Rewrite the material starting at the line that has "The height and" and ending with the line that has "pyautogui.click(x=474, y=641)", changing "project preview" to "video preview" and leaving everything else as it is. Leave the pictures out of your answer.
>> Start Record extracts
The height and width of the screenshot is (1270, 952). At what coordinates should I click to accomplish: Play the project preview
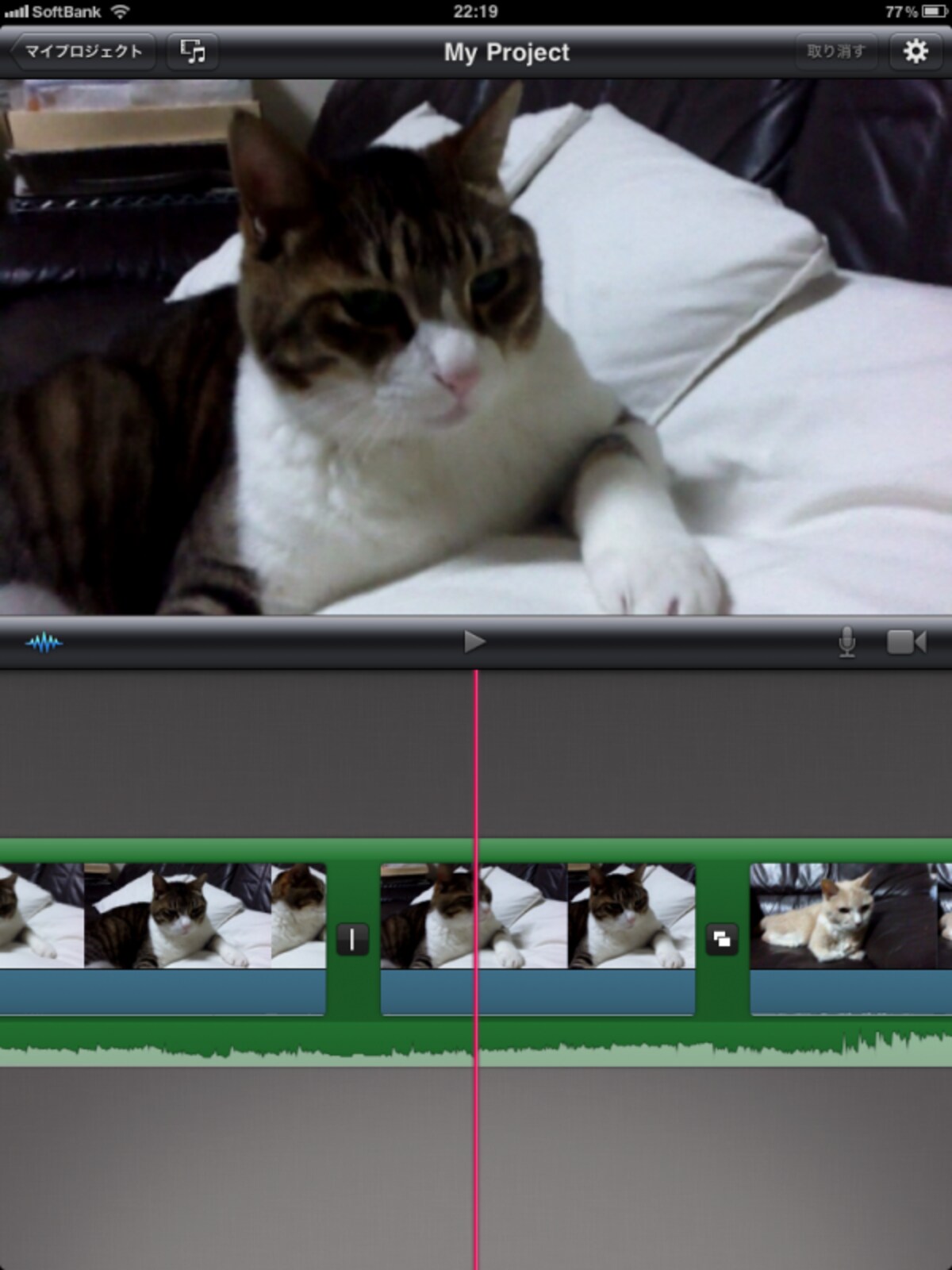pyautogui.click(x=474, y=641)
>> End Record extracts
>> Start Record extracts
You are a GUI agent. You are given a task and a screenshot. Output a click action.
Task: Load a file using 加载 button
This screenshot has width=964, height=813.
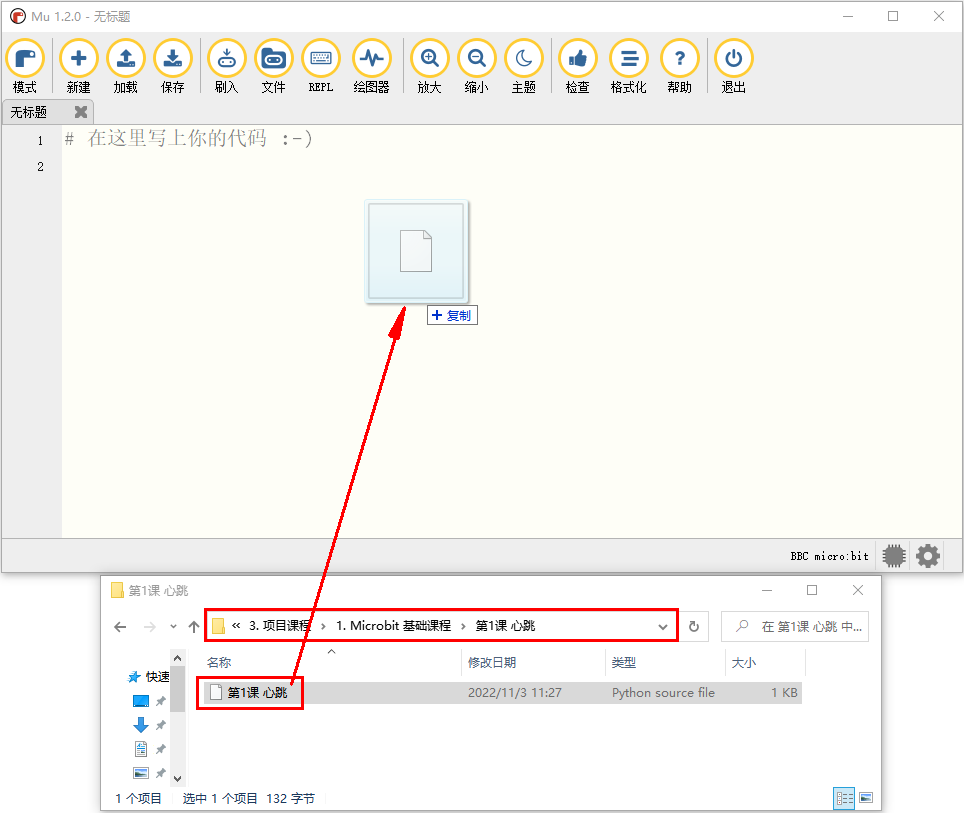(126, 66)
>> End Record extracts
**Expected output:**
The height and width of the screenshot is (1270, 952). At what coordinates should I click to accomplish: Play the video preview
pyautogui.click(x=474, y=641)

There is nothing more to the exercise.